Excerto para ler:
Um senhor, já entrado nos cinquenta, acerca-se do camião da Yamaha. Quer falar com Paulo Alberto, que se encontra a distribuir autógrafos e a tirar selfies.
Estamos em Cubati, uma pequena cidade perdida no interior do Paraíba, no Nordeste brasileiro, mas parece que estamos numa megalópole como São Paulo.
São dezenas de milhares de pessoas, uma imensa mole humana está presente para assistir a mais uma ronda do campeonato brasileiro de motocross. Muitos fizeram “oitocentos, mil quilómetros” para ali estar. Também o camião da equipa de Paulo Alberto, com mais de duas dezenas de pessoas, rodou quatro mil quilómetros para lá chegar.
No Brasil, o motocross é uma religião e aquele senhor está na fila com pequenos de cinco e seis anos, mas também avós na casa dos oitenta, à espera de trocar meia-dúzia de palavras com o piloto de Leiria.
Com ele leva um fio e uma carta da mãe, já entrada nos oitenta. A matriarca já não pode sair do domicílio, mas não perde uma prova na televisão. É fã de Paulo e quer deixar-lhe uma lembrança. É mais uma prova de que, no Brasil, a realidade é bem diferente do que se passa em Portugal.
“Dão-nos presentes, escrevem-nos textos, há pessoas humildes que nos oferecem o chapéu, apenas por eu ter tirado uma fotografia ou assinado um póster. No fundo, querem agradecer-me por lhes ter dado um minuto de atenção”, sublinha Paulo Alberto.
Também já recebeu declarações de amor e tem as redes sociais pejadas de mensagens, lá está, de admiradoras, de fãs, de crianças e adultos.
“É o Brasil, as pessoas são muito calorosas e até nos treinos puxam por nós. São coisas que na Europa não existem. Saí do camião às nove da manhã e não consegui reentrar antes das seis da tarde. Ou estava a andar de moto, ou a tirar fotografias. É uma coisa impressionante. Senti-me como uma celebridade. Em Leiria, poucos me conhecem.”

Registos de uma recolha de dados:
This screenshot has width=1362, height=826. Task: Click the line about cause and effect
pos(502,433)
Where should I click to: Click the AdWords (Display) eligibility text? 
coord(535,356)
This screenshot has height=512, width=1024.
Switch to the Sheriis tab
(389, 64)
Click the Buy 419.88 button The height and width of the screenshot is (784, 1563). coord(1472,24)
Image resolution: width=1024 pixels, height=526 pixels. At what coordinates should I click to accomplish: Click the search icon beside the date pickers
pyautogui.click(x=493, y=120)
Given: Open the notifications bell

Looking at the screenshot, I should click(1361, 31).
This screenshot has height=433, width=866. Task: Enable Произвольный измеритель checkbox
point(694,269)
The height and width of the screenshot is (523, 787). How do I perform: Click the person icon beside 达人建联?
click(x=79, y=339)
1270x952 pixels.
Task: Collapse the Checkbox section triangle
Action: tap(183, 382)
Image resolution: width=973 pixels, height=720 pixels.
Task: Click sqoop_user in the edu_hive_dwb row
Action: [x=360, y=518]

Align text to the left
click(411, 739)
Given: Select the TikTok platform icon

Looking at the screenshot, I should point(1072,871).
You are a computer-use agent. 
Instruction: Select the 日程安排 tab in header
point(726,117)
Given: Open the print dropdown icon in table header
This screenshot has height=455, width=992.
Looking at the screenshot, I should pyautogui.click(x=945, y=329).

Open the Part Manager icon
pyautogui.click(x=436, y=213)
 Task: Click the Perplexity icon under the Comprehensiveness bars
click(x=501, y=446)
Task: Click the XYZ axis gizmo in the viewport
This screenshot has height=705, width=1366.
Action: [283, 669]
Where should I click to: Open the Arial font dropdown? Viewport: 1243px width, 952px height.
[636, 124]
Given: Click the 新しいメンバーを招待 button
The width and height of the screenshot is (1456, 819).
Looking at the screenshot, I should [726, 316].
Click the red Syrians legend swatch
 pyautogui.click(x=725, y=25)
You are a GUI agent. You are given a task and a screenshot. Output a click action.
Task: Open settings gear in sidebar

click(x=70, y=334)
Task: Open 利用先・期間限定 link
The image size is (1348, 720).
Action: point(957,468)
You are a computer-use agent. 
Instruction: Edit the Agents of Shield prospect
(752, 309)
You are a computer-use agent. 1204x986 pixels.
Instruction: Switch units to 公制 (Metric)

Requisito A: No excerto sobre o motocross no Brasil, porque é que há pessoas humildes que oferecem presentes a Paulo Alberto? Responde em uma a três frases.
Requisito B: Extrai das linhas acima todas as que contêm a palavra "This".

Resposta completa A: Essas pessoas querem agradecer-lhe por lhes ter dado um minuto de atenção. Basta ele ter tirado uma fotografia com elas ou ter assinado um póster para lhe oferecerem, por exemplo, o chapéu.

Resposta completa B:
This screenshot has width=1362, height=826. Task: Click the line about cause and effect
This screenshot has height=512, width=1024.
This screenshot has height=433, width=866. Task: Enable Произвольный измеритель checkbox
This screenshot has height=455, width=992.
This screenshot has height=705, width=1366.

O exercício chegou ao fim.